■ **TEXT SHOWN**
[BEGIN]

How convenient to suppose that the study of linguistics ''works in the same way
that chemists find some utility in divorcing the components of a compound of
interest from one another.''  But chemistry can look back to well over two
centuries of continued progress with indisputable practical spin-offs cropping
up almost every year since Lavoisier.  What precise counterparts can mainstream
linguistics point to during the past fifty years (or arguably since Saussure one
century ago)? Is it possible that such a claim does not take us headlong into
what Stephen Jay Gould in 1981called ''physics envy,'' even if the object of
envy here is not physics but chemistry?

I find it amazing how little the self-justifications for mainstream linguistics
have changed over recent decades.  It is almost as though some of these scholars
are trapped in a time-warp of collective self-indulgence. I also fail to detect
here any evidence that an attempt has been made to read the essay I referred to.
 Anyone who read it would have found references to such further real world
phenomena as translation, theatre, Nazism and related totalitarianisms,
concentration camps, guilt and innocence, and possible corruption within the
world of academic funding, even though some mainstream apologists will assure us
that none of these matters can possibly have any relationship to language, much
less the sheer abstract glory of linguistics itself.  As for my two Dartmouth
presentations on Evidence Based vs. Voodoo Linguistics, cited by Alex
Kravchenko, I see no sign that any attempt has been made to look at these
either.  But of course mainstream linguists do not need to, for they  know in
advance that all such material, including Kravchenko's message, Dalrymple's
article, and the Codrescu NPR statement, can rank as nothing more than
''philology.''   There seems to be an incurable faith among mainstream linguists
that they actually qualify as scientists, that their favorite doctrines must
somehow also rank as scientific breakthroughs on a Galilean or Einsteinian
scale.  But I believe nothing could be further from the truth.  This system of
belief also seems to be quite lacking in one other crucial element of
science--the slightest trace of skepticism.

Little wonder then that the prime movers of this fantasy have sought to shift
the ground of their work from language to philosophy, psychology, or
''cognitive'' spin-offs, even going so far as to rebaptize their MIT nerve
center as the ''Department of Linguistics & Philosophy.''  But I see the primary
basis of language as neither philosophical nor psychological nor cognitive in
nature--rather it is far more likely to emerge as primarily physiological,
springing from the lungs and breath, the bronchi, the larynx, lips, and tongue,
not to mention--at least in the case of trained speakers--almost every muscle in
the body.  Which is not to neglect all the ways these organs can fail to work
harmoniously together nor the presence of other factors.  This means that our
study can probably never be any more (or less) precise than other physiological
processes. More about this can be found in my material on
Evidence Based Linguistics.

[END]

■ **WORK TO BE COMPLETED**
Return the part of the linguistics commentary starting with "How convenient to" and going on through "physics but chemistry?", reproduced verbatim. The material beyond this point is separate from the linguistics commentary above.

■ **COLLECTED DATA**
[BEGIN]

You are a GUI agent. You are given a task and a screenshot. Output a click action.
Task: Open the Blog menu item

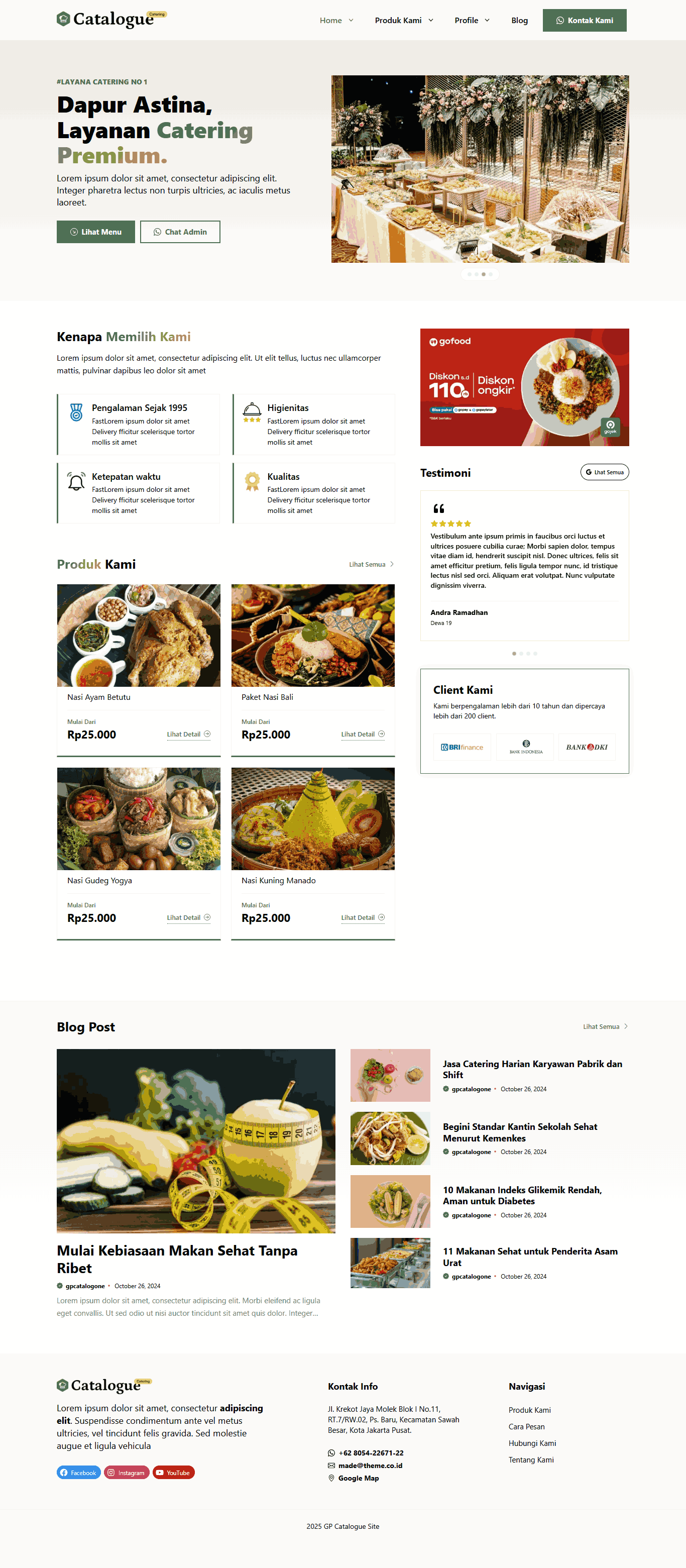tap(519, 20)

[END]

■ **RESULT OF THE EXERCISE**
How convenient to suppose that the study of linguistics ''works in the same way
that chemists find some utility in divorcing the components of a compound of
interest from one another.''  But chemistry can look back to well over two
centuries of continued progress with indisputable practical spin-offs cropping
up almost every year since Lavoisier.  What precise counterparts can mainstream
linguistics point to during the past fifty years (or arguably since Saussure one
century ago)? Is it possible that such a claim does not take us headlong into
what Stephen Jay Gould in 1981called ''physics envy,'' even if the object of
envy here is not physics but chemistry?